I wont be at Lib Dem conference on Saturday, but if I were, this is the sketch I would be likely to be performing at the glee club.
A constituent enters his MP’s Office with a copy of the NHS Bill cut in the shape of a parrot in his hand.
Constituent says: ‘Ello, I wish to register a complaint.
The MP does not respond.
Constituent says: ‘Ello, Miss?
The MP Replies: What do you mean “miss”?
Constituent says: I’m sorry, I have a cold. I wish to make a complaint!
MP: We’re closin’ for lunch.
Constituent: Never mind that, my lad. I wish to complain about this Bill what you’re pushing from this very boutique.
MP: Oh yes, the, uh, the NHS Bill…What’s,uh…What’s wrong with it?
Constituent: I’ll tell you what’s wrong with it, my lad. ‘E’s dead, that’s what’s wrong with it!
MP: No, no, ‘e’s uh,…its out for consultation.
Constituent: Look, matey, I know a dead Bill when I see one, and I’m looking at one right now.

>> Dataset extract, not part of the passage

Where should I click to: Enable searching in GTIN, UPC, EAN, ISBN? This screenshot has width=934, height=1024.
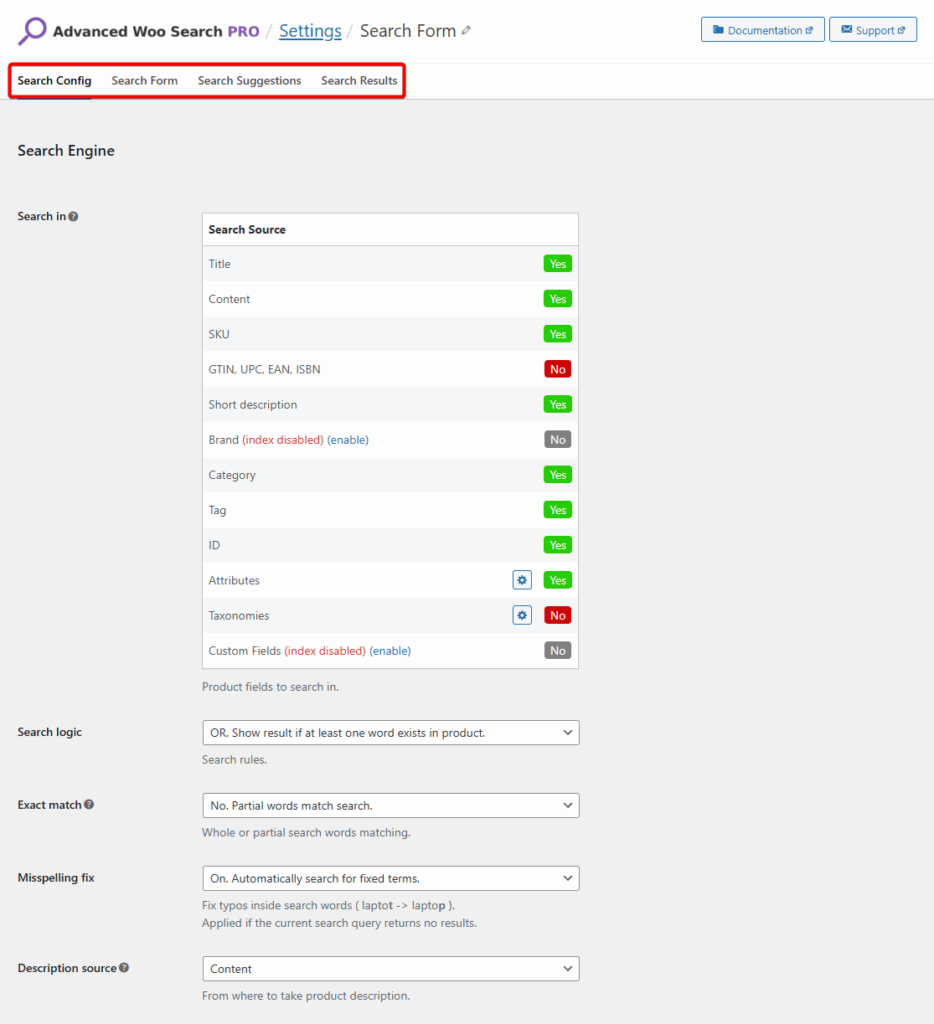pos(557,368)
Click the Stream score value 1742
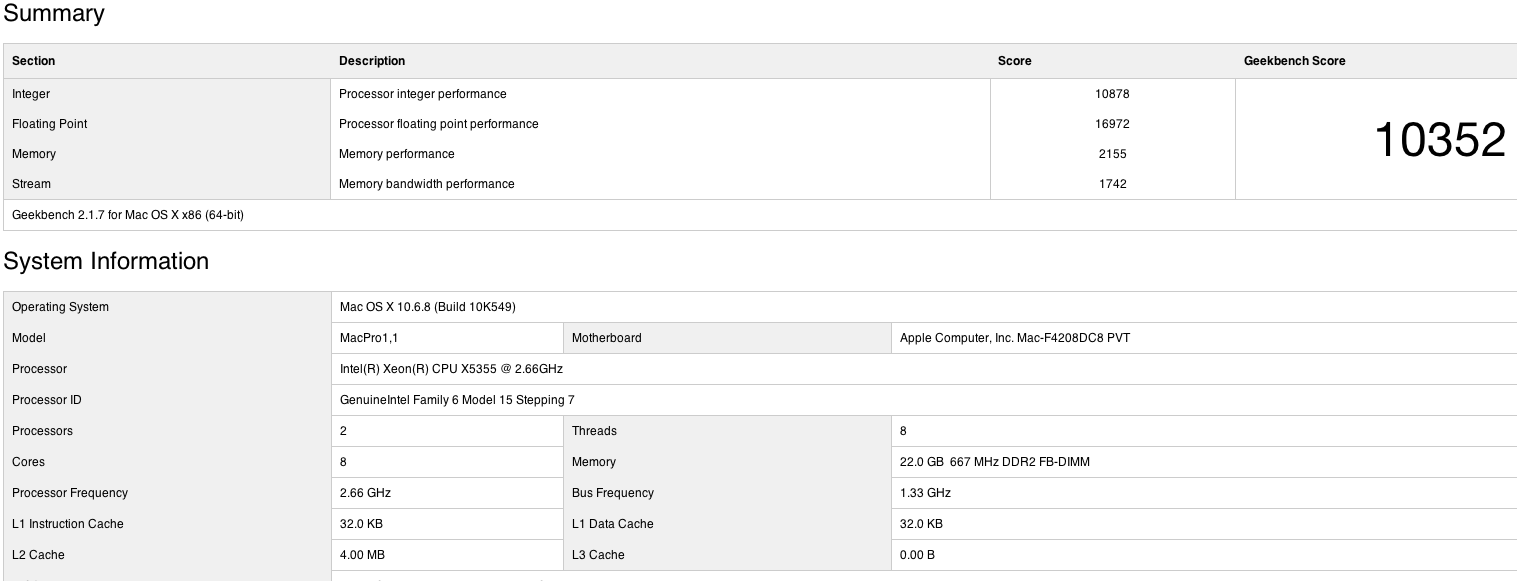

MP: No no it’s not dead, it’s, it’s redrafting’! Remarkable Bill, the NHS Bill, idn’it, ay? Beautiful semantics!
Constituent: The semantics don’t enter into it. It’s stone dead.
MP: Nononono, no, no! it’s being scrutinised in the Lords!
Constituent: All right then, if he’s restin’, I’ll wake him up! (shouting at the cage) ‘Ello, Mister NHS Bill! I’ve got a lovely fresh patient for you if you show…
MP (Thwacks the Bill across his leg) There, it moved!
Constituent: No, it didn’t, that was you thwacking it accross your leg!
MP: I never!!
Constituent: Yes, you did!
MP: I never, never did anything…
Constituent: (yelling and hitting the Bill repeatedly) ‘ELLO POLLY!!!!! Testing! Testing! Testing! Testing! This is your nine o’clock alarm call! (Takes Bill and thumps it on the floor. Throws it up in the air and watches it plummet to the floor. Now that’s what I call a dead Bill.
MP: No, no…..No, ‘e’s stalled for consultation!
MP: Yeah! You stalled it, just as it was wakin’ up! NHS Bills stall easily, major.
Constituent: Um…now look…now look, mate, I’ve definitely ‘ad enough of this. That Bill is definitely deceased, and when I collected it not ‘alf an hour ago, you assured me that its total lack of movement was due to it bein’ tired and shagged out following a prolonged consultation.
MP: Well, he’s…he’s, ah…probably pining for the commercialisation.
Constituent: PININ’ for the consultation?!?!?!? What kind of talk is that?, look, why did it fall flat on its back the moment I got ‘it home?
MP: The NHS Bill prefers keepin’ on it’s back! Remarkable Bill, id’nit, squire? Lovely plumage!
Conatituent: Look, I took the liberty of examining that Bill when I got it home, and I discovered the only reason that it had been sitting on its shelf in the first place was that it had been NAILED there.
MP: Well, o’course it was nailed there! If I hadn’t nailed that Bill down, it would have nuzzled up to those hospitals, ripped ’em apart with its PFI, and VOOM! Feeweeweewee Market!
Constituent: “VOOM”?!? Mate, this Bill wouldn’t “voom” if you put four million volts through it! ‘E’s bleedin’ demised!
MP: No no! ‘E’s being reformed!
Constituent: It’s not being reformed’! It’s passed on! This NHS Bill is no more! It has ceased to be! It’s expired and gone to meet ‘is maker! It’s a stiff! Bereft of life, It rests in peace! If you hadn’t nailed it to the shelf it’d be pushing up the daisies! Its metabolic processes are now ‘istory! It’s off the twig! It’s kicked the bucket, It’s shuffled off ‘is mortal coil, run down the curtain and joined the bleedin’ choir invisibile!! THIS IS AN Ex NHS BILL!!
MP: Well, I’d better replace it, then. (he takes a quick peek behind the counter) Sorry squire, I’ve had a look ’round the back of the shop, and uh, we’re right out of NHS Bills.
Constituent: I see. I see, I get the picture.
MP: I got a Bankers Bonuses Bill.
Constituent: Pray, does it work?
MP: Nnnnot really.
Constituent: WELL IT’S HARDLY A BLOODY REPLACEMENT, IS IT?!!???!!?
MP: N-no, I guess not. (gets ashamed, looks at his feet)
MP: (quietly) D’you…. d’you want to come back to my place?
Constituent: (looks around) Yeah, all right, sure.